── EXTRAIT ──

Dans le bocage nantais, on affecte une certaine nonchalance, mais la question taraude les esprits : l’imposant contingent de gendarmes mobiles et de CRS, promis par le premier ministre Manuel Valls pour évacuer le site, sera-t-il mobilisé en octobre pour faire place nette sur le terrain ?

Fin août, Stéphan de Ribou, sous-préfet en charge du dossier de l’aéroport, indiquait que les premiers défrichements ne pourraient être orchestrés tant que les derniers arrêtés n’étaient pas publiés. C’est chose faite. « C’est un bon présage, qui suit le calendrier annoncé par Manuel Valls, salue Alain Mustière, président des Ailes pour l’Ouest, association défendant le projet. C’est aussi la suite logique de la consultation » organisée le 26 juin à l’échelle de la Loire-Atlantique, scrutin qui a vu le oui à l’aéroport recueillir 55,17 % des suffrages, avec un taux de participation de 51,08 %.

« Pas du bluff »

Le sénateur Bruno Retailleau (LR), président de la région et du syndicat mixte aéroportuaire, structure rassemblant les collectivités qui participent au financement du projet, salue « un signal fort de l’Etat » et veut désormais croire que « plus rien n’empêche l’évacuation de la ZAD [zone d’aménagement différé, rebaptisée « zone à défendre » par les anti-aéroport] et le démarrage des travaux ». Près de 2 500 gendarmes et CRS devraient être mobilisés, estime M. Retailleau.

───
── LISTE DES ITEMS ──

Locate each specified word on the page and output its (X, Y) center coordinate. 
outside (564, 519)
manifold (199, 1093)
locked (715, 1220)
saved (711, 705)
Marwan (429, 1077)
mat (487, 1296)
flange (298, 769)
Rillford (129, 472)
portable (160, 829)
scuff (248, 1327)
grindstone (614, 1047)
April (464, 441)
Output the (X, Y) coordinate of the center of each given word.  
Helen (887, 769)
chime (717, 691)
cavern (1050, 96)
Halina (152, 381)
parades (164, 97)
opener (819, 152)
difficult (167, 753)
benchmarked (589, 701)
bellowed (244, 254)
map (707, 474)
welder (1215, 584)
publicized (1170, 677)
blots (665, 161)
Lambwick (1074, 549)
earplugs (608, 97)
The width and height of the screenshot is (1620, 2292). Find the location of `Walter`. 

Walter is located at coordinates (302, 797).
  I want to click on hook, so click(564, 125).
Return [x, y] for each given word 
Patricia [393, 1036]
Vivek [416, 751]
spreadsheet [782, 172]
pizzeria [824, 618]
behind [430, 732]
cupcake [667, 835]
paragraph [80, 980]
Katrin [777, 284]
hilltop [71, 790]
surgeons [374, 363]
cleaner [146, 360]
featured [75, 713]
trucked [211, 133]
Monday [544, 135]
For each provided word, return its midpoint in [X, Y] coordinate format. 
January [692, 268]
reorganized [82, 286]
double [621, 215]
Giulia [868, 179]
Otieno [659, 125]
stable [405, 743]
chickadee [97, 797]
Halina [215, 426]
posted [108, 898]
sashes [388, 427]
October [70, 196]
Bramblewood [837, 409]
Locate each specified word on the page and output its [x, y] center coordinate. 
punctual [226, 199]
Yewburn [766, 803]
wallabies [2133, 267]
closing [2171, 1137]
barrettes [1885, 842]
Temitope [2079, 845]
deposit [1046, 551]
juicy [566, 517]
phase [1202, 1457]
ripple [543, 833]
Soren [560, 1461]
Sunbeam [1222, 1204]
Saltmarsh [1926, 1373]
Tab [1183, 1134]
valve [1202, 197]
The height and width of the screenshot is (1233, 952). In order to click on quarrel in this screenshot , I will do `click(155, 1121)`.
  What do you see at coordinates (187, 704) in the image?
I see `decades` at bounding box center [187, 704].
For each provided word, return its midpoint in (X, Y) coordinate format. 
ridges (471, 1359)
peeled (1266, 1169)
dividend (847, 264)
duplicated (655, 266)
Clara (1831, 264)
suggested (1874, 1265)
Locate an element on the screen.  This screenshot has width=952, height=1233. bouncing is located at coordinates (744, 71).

───

--- OBJECTIF 1 ---
Répondez à ces questions sur l'extrait consacré au projet d'aéroport :
(a) Quelle fonction Stéphan de Ribou occupe-t-il ?
(b) Quelle part des suffrages le oui à l'aéroport a-t-il obtenue lors de la consultation du 26 juin ?
(c) Combien de gendarmes et de CRS devraient être mobilisés selon Bruno Retailleau ?
--- OBJECTIF 2 ---
Rédigez en un paragraphe la suite de l'extrait consacré au projet d'aéroport, à partir de sa dernière phrase.
Les items n'interviennent en rien ici.

--- RÉPONSE 1 ---
(a) Il est sous-préfet en charge du dossier de l'aéroport.
(b) Le oui a recueilli 55,17 % des suffrages.
(c) Près de 2 500.

--- RÉPONSE 2 ---
« Est-ce vraiment le prélude d’une opération des forces de l’ordre ?, interroge Julien Durand, figure emblématique des opposants. On peut le prendre comme ça, mais on ne va pas s’affoler. C’est une stratégie pour maintenir la pression. On va s’occuper de ces arrêtés sur le plan juridique. » Des recours vont être engagés devant le tribunal administratif de Nantes, mais la procédure n’aura pas de caractère suspensif. « Ces arrêtés, ce n’est pas du bluff, admet Françoise Verchère, ancienne conseillère départementale (Parti de gauche), porte-parole du Collectif des élus doutant de la pertinence de l’aéroport. La machine administrative continue imperturbablement sa route. Cela confirme aussi que les porteurs du projet s’assoient sur les jugements scientifiques, puisque le Conseil national de la protection de la nature a émis en avril 2014 un avis défavorable à la destruction du campagnol amphibie. »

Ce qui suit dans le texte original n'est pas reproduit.